• Record set:

────────────────

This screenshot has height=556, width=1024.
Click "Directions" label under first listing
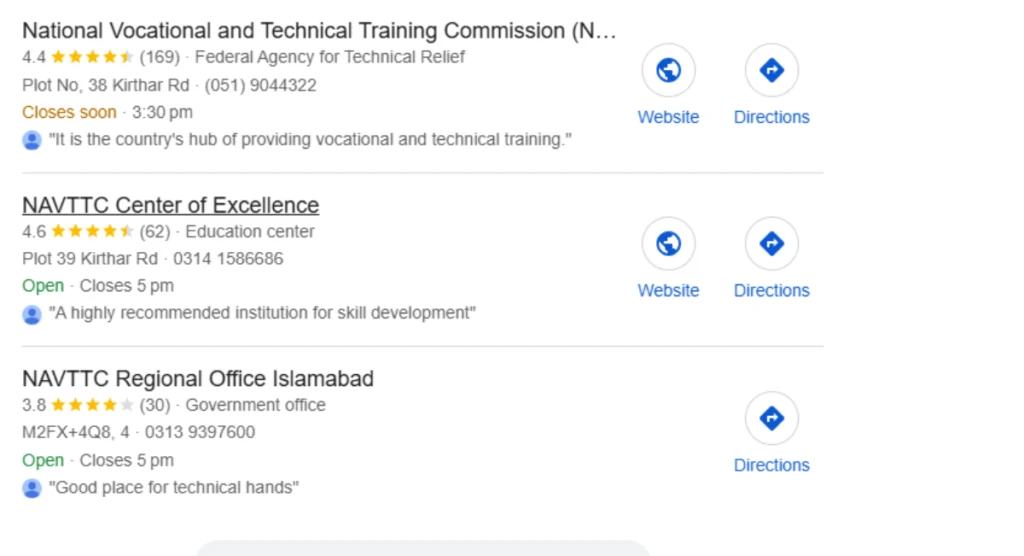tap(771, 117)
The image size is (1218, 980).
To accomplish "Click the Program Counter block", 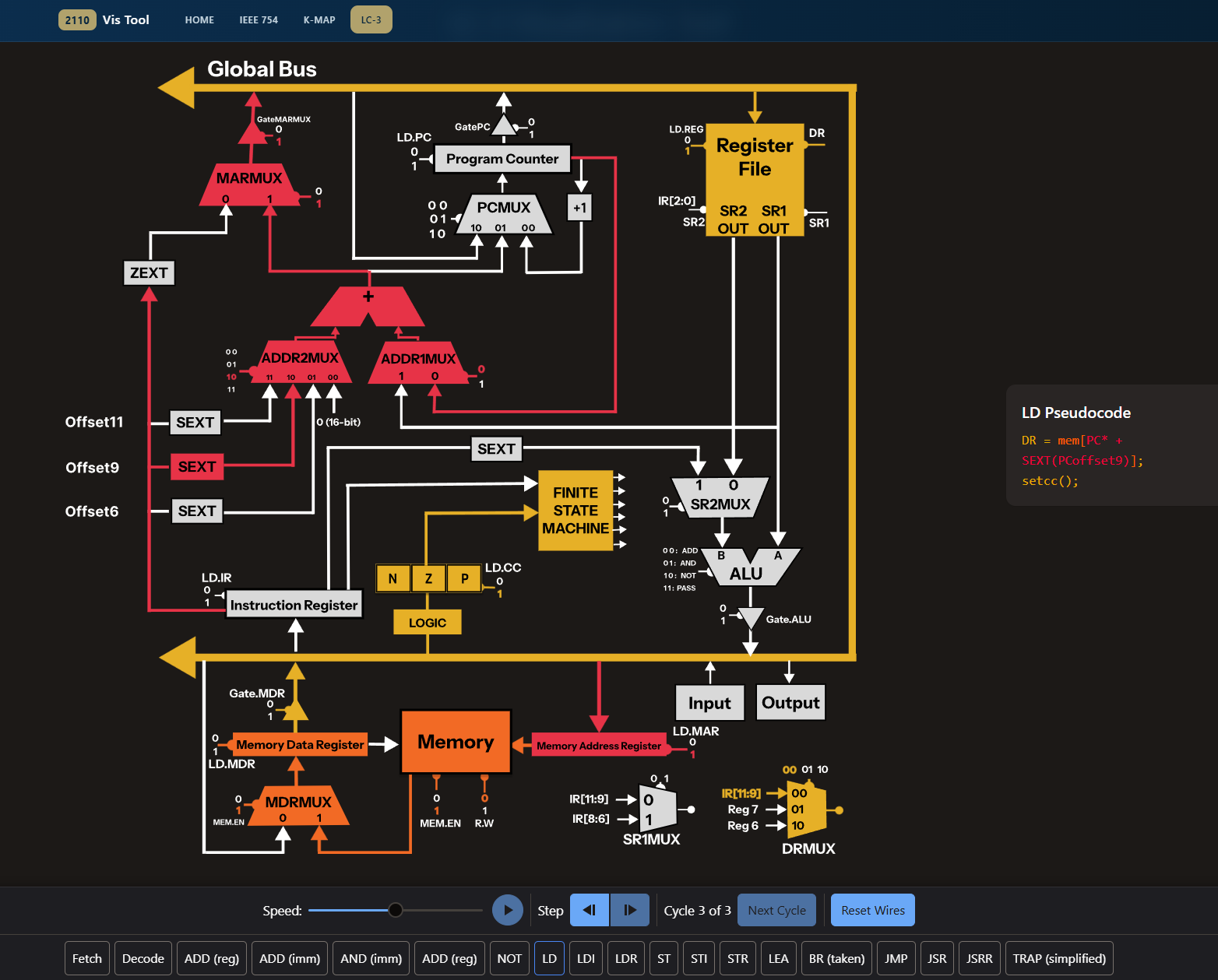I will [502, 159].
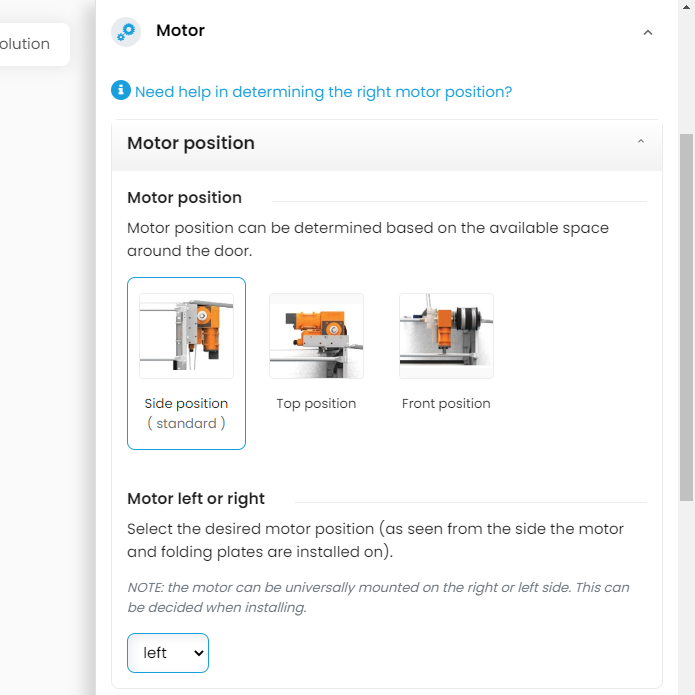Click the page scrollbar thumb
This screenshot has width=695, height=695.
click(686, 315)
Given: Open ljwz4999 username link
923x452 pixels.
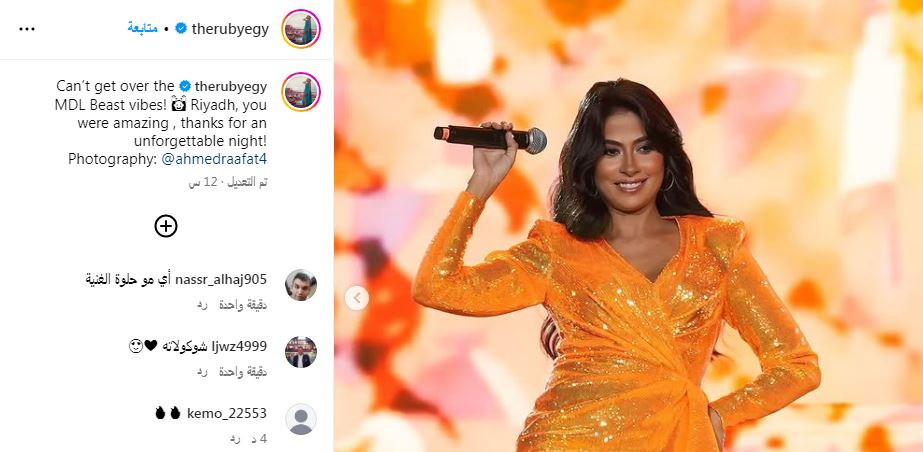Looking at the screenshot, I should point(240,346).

────────────────

• Your task:
Looking at the records above, extract only the lines from the one with "Given: Open ljwz4999 username link" through the last line, exactly, with the pictures left out.

• Written response:
Given: Open ljwz4999 username link
923x452 pixels.
Looking at the screenshot, I should point(240,346).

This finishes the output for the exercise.